• _Your goal_
Begin at the line with "Reload the current page" and set down each line exactly until the listing ends. Images stay out.

• _Entries provided_
▶

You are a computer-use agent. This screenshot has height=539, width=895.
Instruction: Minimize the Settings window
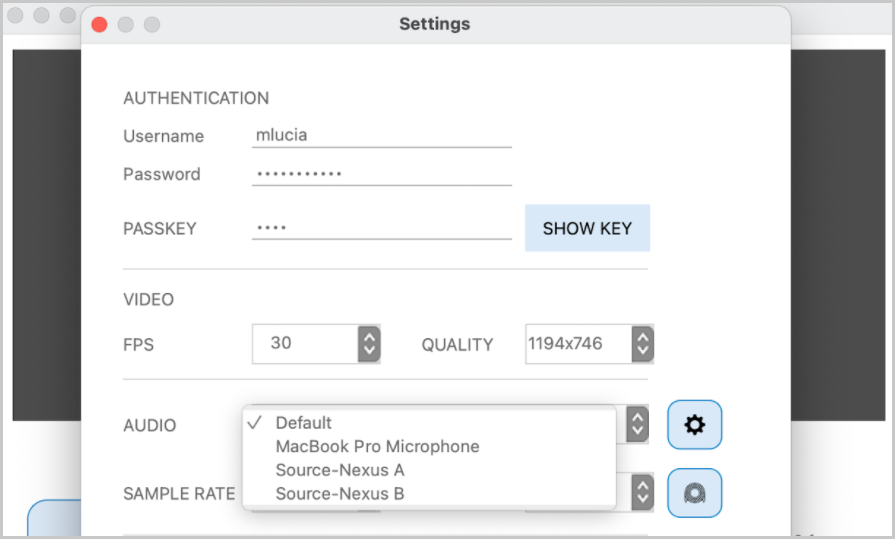[x=125, y=24]

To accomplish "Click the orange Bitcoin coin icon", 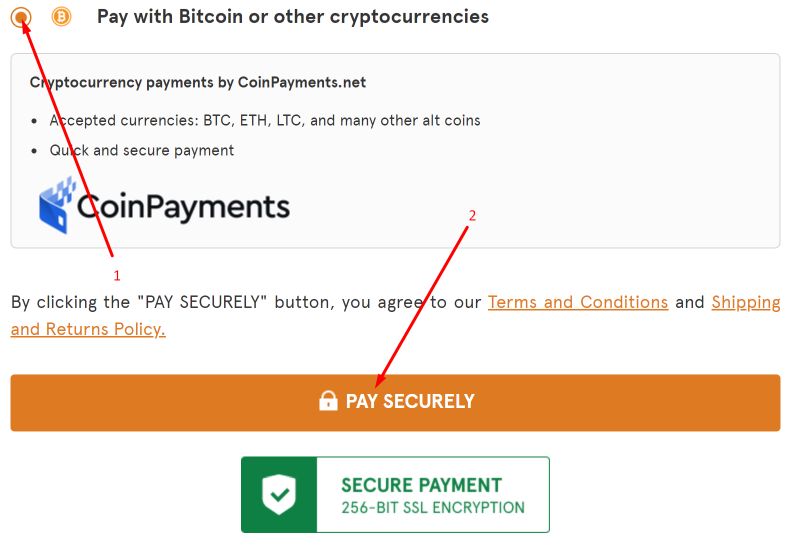I will pos(61,17).

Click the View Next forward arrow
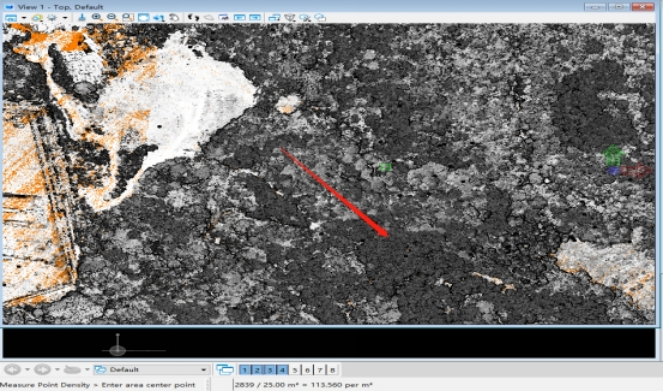point(42,369)
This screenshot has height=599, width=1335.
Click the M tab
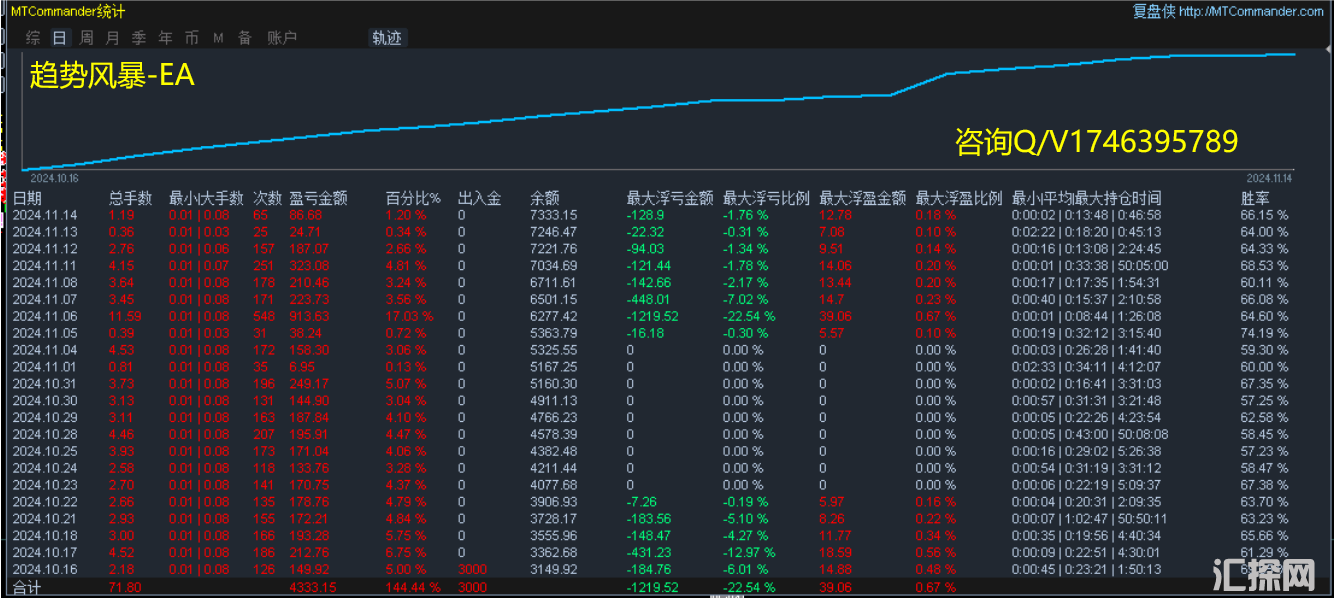tap(218, 38)
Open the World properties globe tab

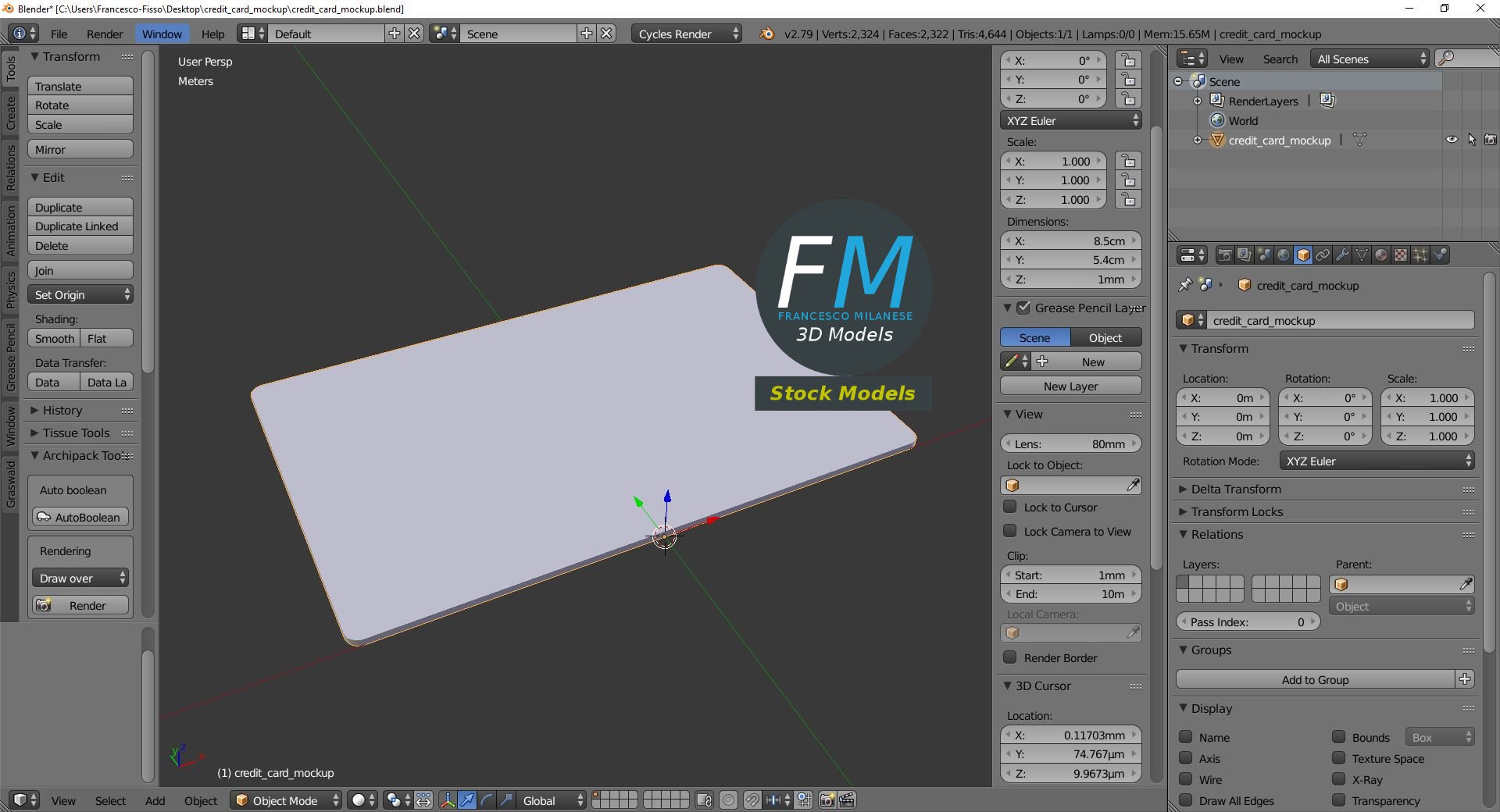[1284, 255]
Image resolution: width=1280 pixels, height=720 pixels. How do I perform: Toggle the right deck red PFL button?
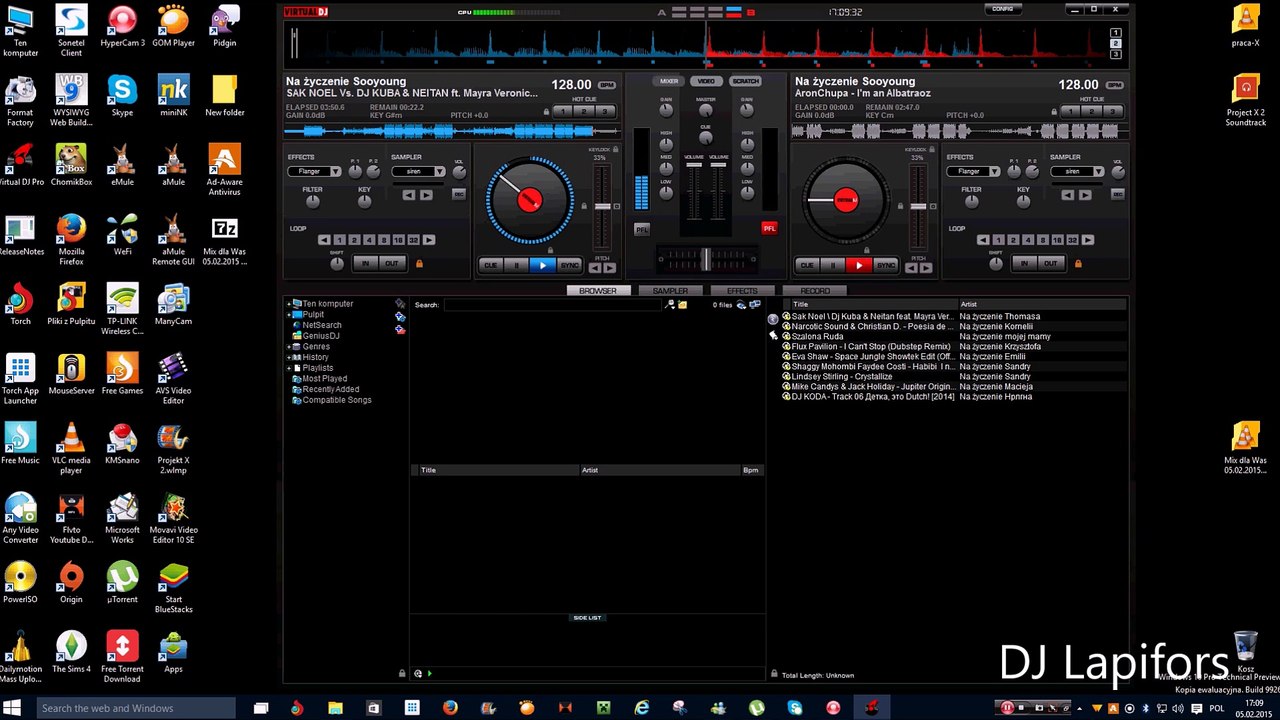[769, 228]
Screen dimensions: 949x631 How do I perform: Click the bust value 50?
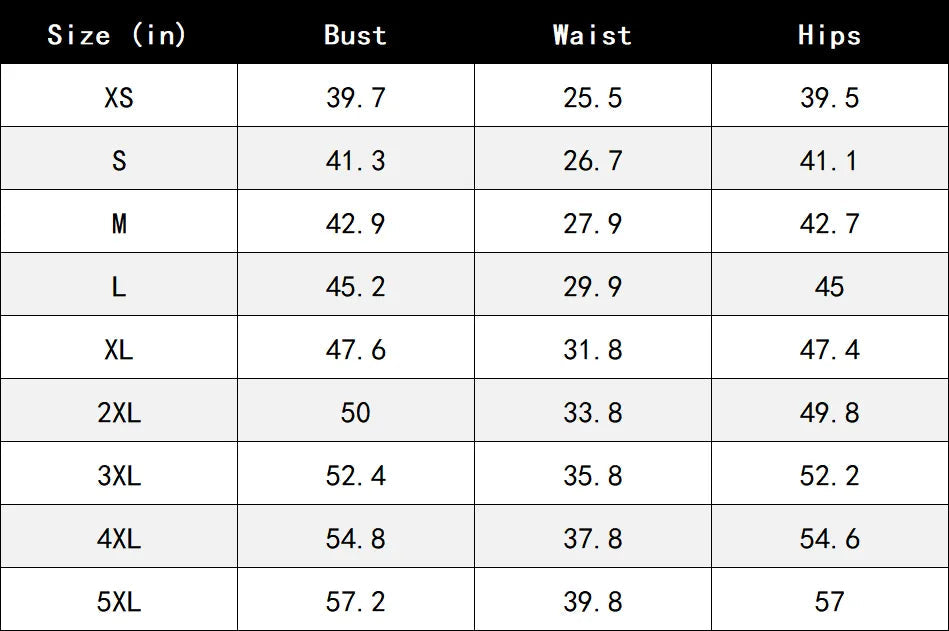(355, 413)
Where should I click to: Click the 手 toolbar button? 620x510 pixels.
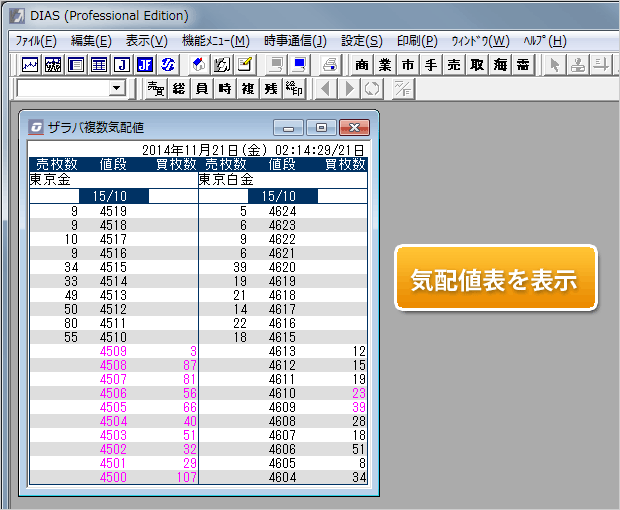pyautogui.click(x=431, y=65)
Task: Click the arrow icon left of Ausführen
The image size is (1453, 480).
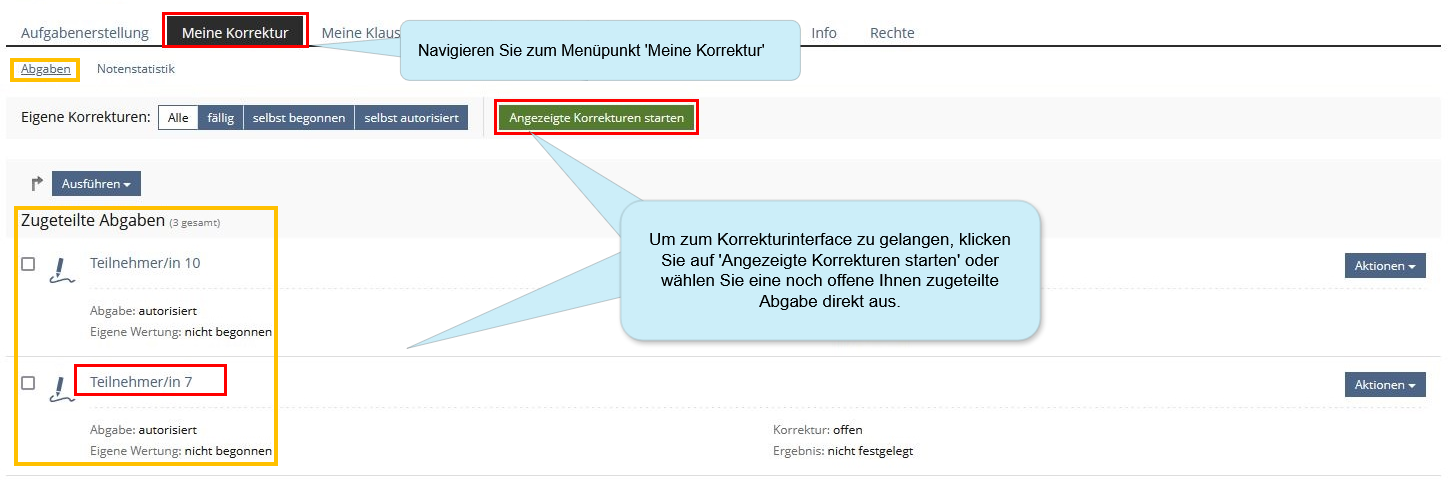Action: point(37,184)
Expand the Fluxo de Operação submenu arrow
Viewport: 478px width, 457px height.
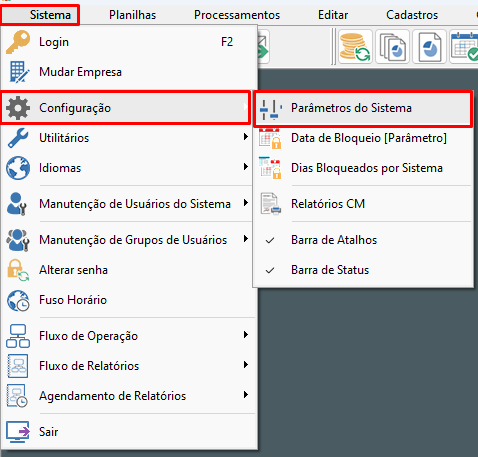pyautogui.click(x=246, y=335)
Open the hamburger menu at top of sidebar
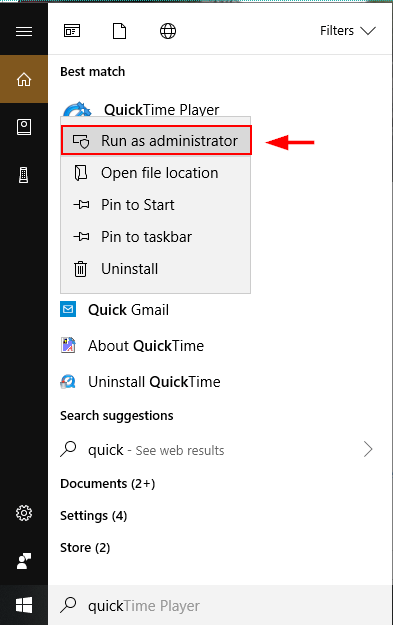 click(x=24, y=31)
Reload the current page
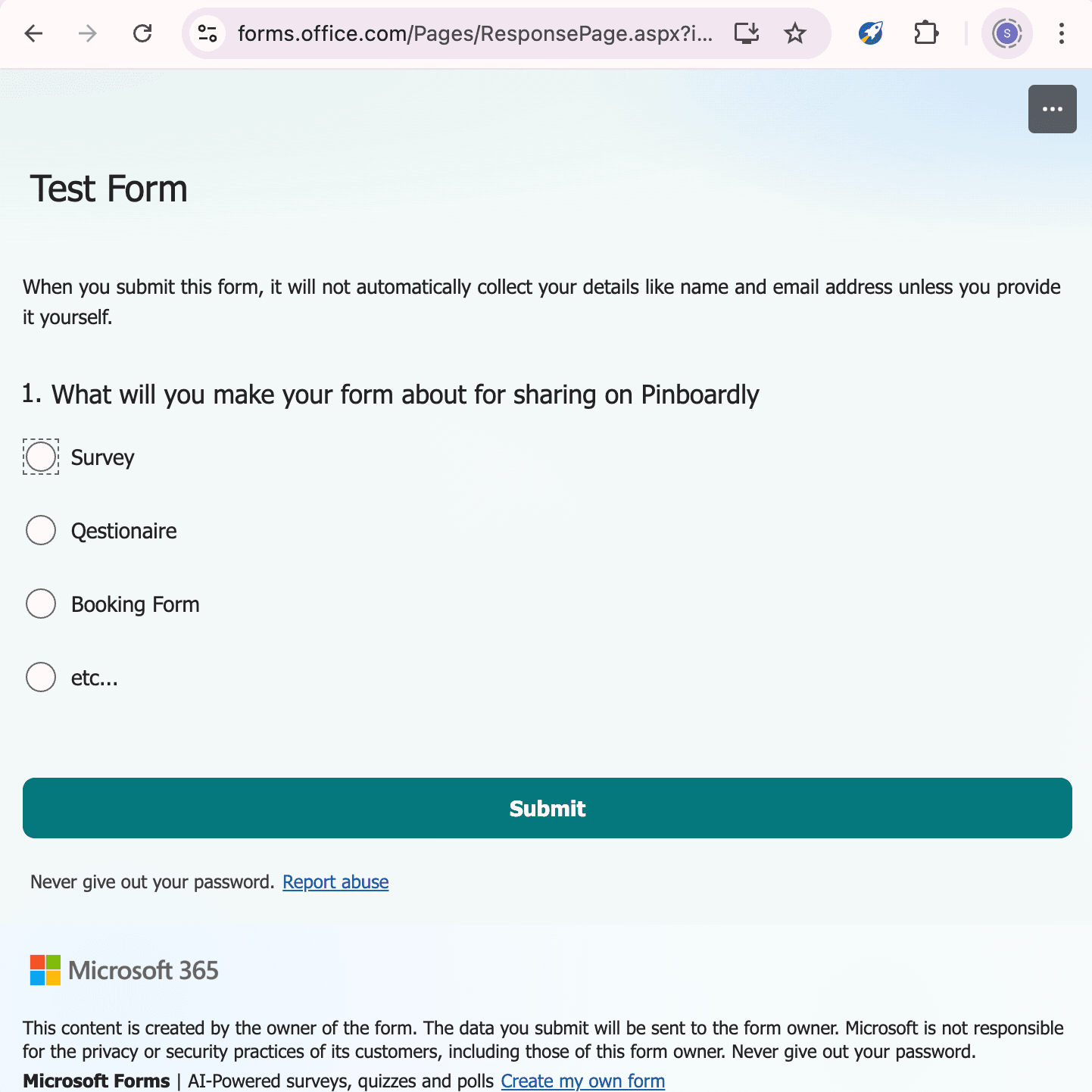The width and height of the screenshot is (1092, 1092). (142, 33)
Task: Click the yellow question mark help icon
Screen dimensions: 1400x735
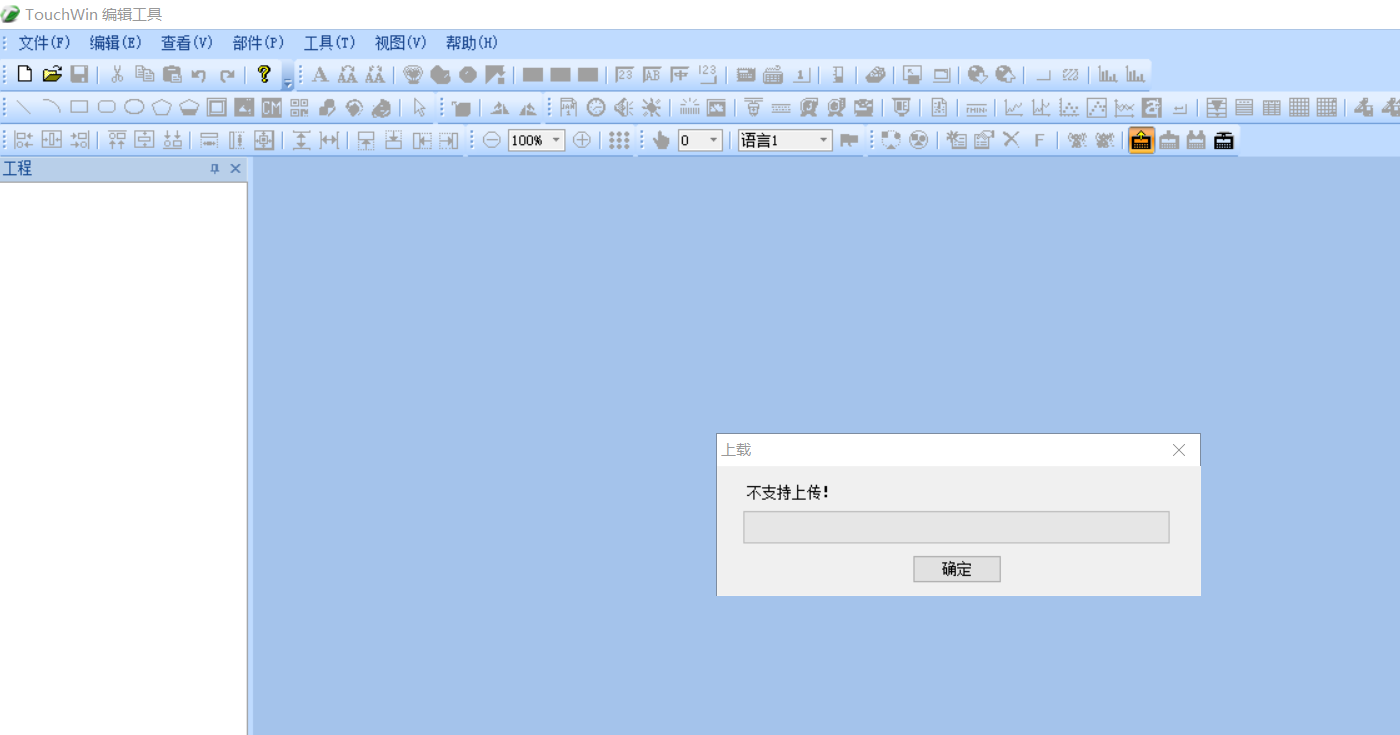Action: click(x=264, y=74)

◀

• _Response area_
Reload the current page
The width and height of the screenshot is (1092, 1092). (142, 33)
Task: Click the yellow question mark help icon
Screen dimensions: 1400x735
Action: click(x=264, y=74)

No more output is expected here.